Scan the data below for the string "area". Show every line where it turns up.

=== Begin Enclosure ===

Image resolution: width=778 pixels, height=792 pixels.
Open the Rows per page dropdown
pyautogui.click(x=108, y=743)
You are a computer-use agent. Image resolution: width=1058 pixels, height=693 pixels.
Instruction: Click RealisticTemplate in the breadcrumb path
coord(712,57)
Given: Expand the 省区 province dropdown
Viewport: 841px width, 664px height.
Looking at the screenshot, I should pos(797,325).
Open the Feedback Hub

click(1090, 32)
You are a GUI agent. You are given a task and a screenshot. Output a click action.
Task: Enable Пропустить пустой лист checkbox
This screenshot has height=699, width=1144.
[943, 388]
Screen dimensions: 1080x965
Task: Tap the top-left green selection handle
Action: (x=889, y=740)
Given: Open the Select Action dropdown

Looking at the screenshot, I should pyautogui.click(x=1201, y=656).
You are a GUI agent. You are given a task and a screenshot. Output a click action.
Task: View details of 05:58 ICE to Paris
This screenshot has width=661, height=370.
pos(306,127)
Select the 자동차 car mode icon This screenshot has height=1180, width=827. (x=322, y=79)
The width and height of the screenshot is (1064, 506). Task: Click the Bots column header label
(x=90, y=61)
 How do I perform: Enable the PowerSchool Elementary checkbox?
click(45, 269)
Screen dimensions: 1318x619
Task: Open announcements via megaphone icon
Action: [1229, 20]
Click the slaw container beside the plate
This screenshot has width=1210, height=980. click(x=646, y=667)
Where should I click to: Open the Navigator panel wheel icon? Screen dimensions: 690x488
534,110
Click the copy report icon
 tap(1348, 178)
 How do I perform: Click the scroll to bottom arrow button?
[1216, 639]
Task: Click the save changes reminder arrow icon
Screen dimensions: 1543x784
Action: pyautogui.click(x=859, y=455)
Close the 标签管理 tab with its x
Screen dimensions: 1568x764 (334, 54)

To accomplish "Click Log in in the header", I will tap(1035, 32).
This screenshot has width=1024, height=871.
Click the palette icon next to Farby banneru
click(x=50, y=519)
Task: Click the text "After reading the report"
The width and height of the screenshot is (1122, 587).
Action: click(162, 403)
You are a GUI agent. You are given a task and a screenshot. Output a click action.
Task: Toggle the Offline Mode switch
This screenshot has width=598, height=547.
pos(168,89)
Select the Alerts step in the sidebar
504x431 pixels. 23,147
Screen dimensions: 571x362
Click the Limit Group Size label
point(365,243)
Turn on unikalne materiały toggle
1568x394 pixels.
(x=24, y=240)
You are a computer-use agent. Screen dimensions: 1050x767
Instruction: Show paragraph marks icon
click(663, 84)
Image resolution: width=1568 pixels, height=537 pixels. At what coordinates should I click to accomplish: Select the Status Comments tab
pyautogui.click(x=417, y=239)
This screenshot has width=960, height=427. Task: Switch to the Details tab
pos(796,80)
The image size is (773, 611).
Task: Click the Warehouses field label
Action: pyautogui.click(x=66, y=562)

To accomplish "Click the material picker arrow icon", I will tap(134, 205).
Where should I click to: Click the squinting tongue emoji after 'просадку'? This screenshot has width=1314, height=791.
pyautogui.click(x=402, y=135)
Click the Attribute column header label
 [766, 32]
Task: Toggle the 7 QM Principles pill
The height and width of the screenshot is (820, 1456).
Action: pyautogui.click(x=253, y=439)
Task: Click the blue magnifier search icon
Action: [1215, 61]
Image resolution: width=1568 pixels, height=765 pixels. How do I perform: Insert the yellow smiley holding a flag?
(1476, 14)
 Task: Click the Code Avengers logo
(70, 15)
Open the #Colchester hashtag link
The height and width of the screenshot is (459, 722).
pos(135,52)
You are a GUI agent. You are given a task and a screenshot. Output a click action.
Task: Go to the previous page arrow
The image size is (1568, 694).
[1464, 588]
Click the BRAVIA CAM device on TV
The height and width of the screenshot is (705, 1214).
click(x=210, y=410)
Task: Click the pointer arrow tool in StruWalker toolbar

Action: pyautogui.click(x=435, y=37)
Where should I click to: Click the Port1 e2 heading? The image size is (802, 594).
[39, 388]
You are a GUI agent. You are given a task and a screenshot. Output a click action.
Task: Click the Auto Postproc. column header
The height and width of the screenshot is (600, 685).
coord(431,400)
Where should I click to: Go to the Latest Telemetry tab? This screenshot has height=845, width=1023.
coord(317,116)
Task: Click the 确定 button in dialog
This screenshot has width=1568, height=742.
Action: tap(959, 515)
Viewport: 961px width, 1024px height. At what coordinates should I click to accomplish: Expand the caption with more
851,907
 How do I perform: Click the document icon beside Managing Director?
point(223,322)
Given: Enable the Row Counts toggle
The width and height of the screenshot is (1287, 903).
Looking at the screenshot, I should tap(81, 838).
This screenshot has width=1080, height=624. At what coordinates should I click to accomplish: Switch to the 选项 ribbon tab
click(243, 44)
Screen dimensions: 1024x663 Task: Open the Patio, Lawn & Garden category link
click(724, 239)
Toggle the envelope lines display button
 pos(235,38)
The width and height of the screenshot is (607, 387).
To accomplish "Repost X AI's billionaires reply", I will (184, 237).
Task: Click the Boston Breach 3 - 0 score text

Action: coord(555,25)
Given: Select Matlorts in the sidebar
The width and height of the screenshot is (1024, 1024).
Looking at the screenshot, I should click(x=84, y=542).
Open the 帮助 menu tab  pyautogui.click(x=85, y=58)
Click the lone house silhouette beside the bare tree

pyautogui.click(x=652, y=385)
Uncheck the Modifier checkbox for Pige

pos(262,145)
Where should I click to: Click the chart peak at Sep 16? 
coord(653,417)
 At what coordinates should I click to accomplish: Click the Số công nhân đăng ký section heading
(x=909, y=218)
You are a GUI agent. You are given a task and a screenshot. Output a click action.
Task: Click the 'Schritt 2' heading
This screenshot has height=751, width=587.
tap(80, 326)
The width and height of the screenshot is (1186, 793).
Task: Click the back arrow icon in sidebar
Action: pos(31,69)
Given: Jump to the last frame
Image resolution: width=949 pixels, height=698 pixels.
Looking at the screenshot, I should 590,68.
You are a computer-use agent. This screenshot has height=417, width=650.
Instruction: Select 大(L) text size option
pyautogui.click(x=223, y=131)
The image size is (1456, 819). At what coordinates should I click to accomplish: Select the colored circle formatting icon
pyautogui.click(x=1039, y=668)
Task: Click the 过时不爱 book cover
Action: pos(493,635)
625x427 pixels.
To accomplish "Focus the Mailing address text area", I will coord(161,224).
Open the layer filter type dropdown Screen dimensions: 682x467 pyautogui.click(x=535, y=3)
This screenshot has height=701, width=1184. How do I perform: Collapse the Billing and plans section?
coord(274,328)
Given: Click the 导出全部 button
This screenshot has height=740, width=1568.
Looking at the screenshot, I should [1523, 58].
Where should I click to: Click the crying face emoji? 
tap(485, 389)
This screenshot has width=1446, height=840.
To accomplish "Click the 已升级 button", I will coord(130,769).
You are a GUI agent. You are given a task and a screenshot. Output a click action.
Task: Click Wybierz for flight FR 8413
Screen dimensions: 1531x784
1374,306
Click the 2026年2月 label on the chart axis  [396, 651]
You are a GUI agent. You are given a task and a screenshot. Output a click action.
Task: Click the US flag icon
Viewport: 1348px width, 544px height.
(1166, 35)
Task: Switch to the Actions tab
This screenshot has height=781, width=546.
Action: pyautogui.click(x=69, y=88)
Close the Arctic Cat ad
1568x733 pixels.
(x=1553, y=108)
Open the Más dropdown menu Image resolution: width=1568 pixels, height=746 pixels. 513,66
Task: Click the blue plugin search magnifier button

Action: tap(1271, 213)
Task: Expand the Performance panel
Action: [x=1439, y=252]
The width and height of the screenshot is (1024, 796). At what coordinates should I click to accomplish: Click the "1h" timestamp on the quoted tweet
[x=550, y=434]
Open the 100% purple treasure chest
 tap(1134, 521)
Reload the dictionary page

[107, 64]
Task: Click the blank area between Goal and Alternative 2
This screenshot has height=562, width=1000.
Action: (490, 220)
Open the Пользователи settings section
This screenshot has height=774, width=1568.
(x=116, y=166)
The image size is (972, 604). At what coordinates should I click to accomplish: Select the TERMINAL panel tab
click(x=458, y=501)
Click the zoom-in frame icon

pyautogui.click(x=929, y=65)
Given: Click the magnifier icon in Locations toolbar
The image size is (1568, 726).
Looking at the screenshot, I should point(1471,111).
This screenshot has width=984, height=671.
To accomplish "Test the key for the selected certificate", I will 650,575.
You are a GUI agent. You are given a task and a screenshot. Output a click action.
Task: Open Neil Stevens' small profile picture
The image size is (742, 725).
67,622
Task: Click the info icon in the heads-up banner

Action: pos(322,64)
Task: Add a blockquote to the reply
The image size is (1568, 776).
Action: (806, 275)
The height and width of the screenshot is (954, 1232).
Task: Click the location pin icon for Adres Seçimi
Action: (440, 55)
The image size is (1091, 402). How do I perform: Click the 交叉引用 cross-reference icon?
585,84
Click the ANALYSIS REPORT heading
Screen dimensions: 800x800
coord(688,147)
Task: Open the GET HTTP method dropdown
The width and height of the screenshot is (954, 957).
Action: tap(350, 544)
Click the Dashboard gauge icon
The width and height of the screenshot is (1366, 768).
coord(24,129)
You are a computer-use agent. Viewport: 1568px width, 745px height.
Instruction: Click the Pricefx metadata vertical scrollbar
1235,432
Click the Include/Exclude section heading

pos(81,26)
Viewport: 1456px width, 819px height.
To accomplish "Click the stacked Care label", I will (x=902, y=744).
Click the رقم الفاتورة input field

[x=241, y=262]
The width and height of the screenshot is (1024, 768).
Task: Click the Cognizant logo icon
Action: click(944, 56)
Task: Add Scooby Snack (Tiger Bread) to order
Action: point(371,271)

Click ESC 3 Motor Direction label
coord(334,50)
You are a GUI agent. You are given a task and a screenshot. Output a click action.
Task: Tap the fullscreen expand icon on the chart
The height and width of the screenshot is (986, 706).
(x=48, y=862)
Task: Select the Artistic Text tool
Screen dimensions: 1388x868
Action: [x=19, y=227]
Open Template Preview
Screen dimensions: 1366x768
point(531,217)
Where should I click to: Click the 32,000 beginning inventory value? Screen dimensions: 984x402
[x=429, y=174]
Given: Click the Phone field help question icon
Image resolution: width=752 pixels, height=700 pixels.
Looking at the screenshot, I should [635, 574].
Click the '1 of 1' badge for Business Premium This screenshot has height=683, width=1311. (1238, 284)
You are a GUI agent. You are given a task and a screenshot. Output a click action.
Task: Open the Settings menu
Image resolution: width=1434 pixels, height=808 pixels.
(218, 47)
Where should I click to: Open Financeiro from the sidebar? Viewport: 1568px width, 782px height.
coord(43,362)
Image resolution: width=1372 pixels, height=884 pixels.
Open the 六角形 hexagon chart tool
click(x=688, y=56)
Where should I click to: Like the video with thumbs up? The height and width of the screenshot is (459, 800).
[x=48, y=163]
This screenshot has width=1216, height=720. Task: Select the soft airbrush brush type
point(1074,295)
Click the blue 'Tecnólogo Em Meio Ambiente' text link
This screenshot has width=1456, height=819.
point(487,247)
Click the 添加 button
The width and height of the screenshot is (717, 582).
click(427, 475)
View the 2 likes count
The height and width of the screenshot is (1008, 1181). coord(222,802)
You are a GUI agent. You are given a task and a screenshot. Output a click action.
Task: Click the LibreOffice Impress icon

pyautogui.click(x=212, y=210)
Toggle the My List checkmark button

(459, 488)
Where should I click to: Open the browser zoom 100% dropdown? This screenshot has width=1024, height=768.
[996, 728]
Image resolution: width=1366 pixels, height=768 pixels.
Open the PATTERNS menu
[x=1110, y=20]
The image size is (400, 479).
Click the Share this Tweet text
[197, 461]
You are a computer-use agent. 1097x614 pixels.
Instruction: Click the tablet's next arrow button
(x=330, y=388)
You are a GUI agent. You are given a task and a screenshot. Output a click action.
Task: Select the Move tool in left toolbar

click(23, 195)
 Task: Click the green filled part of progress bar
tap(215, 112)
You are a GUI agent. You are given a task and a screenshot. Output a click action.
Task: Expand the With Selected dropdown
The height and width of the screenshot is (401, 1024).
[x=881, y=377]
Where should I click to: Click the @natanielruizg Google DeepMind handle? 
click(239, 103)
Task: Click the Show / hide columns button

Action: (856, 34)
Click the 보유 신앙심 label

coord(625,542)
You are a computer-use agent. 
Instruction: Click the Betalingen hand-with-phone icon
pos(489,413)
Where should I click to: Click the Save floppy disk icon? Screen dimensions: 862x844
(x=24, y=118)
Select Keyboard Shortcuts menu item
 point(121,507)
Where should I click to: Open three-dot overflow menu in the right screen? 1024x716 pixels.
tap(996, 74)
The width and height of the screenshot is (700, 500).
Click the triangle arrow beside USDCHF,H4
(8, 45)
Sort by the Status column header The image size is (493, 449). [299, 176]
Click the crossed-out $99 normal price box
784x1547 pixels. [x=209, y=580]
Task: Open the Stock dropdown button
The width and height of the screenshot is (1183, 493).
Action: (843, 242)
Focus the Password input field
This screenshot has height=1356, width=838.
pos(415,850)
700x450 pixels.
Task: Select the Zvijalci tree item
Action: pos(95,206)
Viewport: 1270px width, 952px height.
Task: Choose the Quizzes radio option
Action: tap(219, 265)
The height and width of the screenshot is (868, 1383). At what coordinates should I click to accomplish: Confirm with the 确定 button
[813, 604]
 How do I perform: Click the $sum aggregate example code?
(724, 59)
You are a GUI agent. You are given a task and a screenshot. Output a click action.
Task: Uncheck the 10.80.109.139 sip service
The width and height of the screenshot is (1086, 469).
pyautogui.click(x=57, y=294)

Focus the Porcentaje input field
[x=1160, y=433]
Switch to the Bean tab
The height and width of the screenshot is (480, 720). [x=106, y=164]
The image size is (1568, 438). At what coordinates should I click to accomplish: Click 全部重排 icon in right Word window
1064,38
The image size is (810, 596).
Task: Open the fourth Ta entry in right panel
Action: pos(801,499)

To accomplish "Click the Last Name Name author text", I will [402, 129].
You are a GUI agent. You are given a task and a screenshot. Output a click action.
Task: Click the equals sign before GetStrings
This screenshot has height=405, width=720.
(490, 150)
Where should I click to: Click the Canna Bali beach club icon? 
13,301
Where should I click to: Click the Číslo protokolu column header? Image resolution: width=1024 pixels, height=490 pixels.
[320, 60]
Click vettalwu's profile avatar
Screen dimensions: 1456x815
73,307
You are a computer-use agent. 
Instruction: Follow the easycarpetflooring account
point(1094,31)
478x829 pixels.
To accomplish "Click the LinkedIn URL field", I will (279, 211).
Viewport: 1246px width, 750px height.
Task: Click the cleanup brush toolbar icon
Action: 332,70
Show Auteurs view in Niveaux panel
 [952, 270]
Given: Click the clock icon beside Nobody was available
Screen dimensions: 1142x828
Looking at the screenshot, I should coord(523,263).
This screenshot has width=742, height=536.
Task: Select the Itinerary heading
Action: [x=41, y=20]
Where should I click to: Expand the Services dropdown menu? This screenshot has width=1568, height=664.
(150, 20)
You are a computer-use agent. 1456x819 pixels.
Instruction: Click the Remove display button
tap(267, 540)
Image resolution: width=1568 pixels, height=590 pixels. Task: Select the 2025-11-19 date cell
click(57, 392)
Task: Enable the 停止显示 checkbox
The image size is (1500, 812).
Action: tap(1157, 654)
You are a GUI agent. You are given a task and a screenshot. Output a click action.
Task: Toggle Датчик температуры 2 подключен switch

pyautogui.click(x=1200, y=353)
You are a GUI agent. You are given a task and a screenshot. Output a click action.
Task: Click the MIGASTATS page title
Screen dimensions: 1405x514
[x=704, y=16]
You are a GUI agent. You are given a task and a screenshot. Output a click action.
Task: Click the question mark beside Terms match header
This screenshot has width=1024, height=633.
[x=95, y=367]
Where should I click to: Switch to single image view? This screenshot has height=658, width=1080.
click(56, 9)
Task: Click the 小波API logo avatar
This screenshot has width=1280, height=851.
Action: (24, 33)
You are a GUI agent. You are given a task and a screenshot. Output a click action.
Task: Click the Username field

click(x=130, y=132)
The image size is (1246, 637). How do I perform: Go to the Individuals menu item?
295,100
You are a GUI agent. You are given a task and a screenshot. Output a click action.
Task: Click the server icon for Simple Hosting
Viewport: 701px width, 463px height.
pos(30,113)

=== End Enclosure ===

→ Answer space
To accomplish "Focus the Mailing address text area", I will coord(161,224).
Task: Click the blank area between Goal and Alternative 2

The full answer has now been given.